» **Directive**
List every line in the items below that contains the string "Cookies", treating uppercase and lowercase letters as different.

» **Rows**
-- Start --
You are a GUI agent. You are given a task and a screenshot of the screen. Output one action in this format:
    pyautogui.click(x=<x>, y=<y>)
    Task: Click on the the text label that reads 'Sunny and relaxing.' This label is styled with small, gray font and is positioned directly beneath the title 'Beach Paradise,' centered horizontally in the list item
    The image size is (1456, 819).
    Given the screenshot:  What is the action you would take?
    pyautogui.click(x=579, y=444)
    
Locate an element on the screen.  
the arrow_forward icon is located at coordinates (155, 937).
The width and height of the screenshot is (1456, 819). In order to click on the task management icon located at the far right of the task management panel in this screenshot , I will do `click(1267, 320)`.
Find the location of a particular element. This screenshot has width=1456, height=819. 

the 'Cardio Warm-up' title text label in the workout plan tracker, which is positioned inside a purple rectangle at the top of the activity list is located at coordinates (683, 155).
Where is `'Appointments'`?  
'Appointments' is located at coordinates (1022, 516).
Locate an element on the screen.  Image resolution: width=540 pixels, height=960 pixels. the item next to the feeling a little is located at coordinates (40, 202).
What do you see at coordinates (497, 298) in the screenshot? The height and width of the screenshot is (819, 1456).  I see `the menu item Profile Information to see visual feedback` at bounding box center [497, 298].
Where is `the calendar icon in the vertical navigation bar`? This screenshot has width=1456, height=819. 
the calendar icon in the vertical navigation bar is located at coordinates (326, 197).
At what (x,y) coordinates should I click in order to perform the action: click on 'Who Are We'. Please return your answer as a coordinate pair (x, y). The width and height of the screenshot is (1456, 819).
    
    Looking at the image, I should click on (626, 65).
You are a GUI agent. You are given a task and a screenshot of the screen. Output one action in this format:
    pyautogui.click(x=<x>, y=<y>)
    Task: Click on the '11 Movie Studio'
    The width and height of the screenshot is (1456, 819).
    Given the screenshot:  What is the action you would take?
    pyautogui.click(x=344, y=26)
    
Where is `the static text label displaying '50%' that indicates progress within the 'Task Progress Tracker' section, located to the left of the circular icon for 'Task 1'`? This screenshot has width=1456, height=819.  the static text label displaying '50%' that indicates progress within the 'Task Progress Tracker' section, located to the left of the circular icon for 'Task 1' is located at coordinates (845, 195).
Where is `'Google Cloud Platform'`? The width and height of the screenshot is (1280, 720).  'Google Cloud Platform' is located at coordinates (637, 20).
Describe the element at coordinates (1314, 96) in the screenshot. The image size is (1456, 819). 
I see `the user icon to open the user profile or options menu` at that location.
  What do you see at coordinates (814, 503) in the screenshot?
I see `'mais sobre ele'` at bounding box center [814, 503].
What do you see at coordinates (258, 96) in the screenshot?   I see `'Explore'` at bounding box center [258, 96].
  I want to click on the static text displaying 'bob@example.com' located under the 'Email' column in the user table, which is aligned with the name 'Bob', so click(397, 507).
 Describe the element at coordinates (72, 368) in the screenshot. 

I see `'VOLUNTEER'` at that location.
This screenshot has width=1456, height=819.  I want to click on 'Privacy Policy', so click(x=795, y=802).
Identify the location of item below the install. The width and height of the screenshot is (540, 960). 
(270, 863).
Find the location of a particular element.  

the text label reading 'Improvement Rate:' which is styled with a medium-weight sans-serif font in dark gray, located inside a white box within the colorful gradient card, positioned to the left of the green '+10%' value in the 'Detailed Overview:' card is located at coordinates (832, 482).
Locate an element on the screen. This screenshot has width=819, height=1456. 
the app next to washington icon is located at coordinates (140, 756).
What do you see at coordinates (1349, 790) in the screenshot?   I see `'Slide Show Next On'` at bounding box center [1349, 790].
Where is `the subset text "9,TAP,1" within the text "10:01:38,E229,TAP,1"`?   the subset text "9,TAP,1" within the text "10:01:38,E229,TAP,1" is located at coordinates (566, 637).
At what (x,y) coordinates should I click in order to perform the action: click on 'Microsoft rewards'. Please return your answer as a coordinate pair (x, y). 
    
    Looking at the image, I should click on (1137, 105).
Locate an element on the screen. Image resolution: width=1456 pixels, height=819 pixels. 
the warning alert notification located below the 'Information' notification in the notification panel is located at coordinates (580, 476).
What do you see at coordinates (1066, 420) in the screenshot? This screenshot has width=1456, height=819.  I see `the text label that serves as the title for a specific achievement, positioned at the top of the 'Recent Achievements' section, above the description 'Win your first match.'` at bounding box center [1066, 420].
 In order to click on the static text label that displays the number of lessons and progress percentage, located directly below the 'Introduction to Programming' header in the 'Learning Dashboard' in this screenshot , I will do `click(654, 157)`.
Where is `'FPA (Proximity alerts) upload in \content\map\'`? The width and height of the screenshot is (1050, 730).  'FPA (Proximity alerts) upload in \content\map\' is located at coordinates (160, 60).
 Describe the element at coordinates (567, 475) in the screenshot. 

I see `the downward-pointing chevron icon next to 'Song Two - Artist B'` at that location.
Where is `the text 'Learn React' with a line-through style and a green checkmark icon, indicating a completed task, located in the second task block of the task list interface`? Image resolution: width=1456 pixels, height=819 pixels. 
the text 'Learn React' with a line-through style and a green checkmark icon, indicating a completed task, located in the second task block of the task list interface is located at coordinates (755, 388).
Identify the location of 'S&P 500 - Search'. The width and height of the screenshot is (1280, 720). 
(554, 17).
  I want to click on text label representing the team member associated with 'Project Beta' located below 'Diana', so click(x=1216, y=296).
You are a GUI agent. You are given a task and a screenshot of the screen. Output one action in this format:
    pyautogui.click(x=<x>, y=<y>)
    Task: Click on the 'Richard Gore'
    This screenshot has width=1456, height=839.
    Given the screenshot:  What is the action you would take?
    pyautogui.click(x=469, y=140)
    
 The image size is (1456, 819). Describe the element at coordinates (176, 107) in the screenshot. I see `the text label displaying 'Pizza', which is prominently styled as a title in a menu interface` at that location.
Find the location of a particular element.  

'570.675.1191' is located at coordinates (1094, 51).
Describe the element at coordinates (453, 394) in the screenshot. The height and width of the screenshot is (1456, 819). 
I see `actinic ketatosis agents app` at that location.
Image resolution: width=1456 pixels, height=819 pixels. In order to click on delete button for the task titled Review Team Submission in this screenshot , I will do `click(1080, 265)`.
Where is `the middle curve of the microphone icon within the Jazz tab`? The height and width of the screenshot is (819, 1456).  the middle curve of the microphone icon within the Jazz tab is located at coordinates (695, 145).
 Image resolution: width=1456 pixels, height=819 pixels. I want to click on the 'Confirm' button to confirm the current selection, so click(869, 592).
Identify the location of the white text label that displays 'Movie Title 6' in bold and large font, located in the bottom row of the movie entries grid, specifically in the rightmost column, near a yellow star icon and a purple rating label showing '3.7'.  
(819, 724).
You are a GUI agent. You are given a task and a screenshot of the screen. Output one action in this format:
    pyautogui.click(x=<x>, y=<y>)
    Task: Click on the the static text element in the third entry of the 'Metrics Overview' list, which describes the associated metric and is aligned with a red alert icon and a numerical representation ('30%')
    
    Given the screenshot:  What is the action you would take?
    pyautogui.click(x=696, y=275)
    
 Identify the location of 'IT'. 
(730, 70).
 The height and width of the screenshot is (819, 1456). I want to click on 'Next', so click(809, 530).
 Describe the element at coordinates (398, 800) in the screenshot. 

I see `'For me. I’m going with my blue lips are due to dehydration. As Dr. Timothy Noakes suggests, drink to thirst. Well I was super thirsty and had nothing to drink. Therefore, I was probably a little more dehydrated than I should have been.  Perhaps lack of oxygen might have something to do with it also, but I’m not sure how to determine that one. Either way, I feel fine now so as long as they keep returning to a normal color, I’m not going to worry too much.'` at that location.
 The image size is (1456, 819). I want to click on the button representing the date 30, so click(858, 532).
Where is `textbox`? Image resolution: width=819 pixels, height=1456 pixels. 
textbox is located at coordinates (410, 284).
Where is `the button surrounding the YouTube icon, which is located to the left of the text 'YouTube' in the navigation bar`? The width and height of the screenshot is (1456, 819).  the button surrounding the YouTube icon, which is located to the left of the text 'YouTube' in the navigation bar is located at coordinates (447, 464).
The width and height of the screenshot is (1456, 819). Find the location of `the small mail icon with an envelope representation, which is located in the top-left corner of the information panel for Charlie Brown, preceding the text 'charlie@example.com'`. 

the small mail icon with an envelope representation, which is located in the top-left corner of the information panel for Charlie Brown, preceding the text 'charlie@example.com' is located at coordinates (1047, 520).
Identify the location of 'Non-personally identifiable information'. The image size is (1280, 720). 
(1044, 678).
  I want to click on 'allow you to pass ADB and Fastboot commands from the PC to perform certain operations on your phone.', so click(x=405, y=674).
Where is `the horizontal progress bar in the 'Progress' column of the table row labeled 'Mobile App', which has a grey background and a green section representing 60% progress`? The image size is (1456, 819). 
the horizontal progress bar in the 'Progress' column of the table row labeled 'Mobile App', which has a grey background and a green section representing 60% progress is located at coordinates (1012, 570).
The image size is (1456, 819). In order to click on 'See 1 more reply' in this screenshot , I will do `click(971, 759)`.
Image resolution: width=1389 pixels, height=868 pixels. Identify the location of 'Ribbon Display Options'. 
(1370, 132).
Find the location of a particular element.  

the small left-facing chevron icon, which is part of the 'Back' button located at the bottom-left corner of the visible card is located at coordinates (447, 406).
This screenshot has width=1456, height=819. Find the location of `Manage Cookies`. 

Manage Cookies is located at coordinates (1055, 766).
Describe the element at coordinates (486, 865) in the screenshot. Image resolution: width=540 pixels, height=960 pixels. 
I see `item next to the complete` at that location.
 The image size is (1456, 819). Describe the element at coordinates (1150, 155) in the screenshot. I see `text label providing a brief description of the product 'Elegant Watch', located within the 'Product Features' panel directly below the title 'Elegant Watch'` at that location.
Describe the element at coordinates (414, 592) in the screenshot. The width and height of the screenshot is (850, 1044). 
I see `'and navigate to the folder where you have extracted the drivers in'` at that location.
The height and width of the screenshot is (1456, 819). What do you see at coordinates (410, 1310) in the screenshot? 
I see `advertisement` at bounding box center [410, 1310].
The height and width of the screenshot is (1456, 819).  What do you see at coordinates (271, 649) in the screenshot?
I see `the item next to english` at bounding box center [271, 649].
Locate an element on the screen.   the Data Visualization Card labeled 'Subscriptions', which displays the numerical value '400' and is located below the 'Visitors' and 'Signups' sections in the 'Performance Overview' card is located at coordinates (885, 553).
-- End --
» **The solution**
This screenshot has width=1456, height=819. Find the location of `Manage Cookies`. 
Manage Cookies is located at coordinates (1055, 766).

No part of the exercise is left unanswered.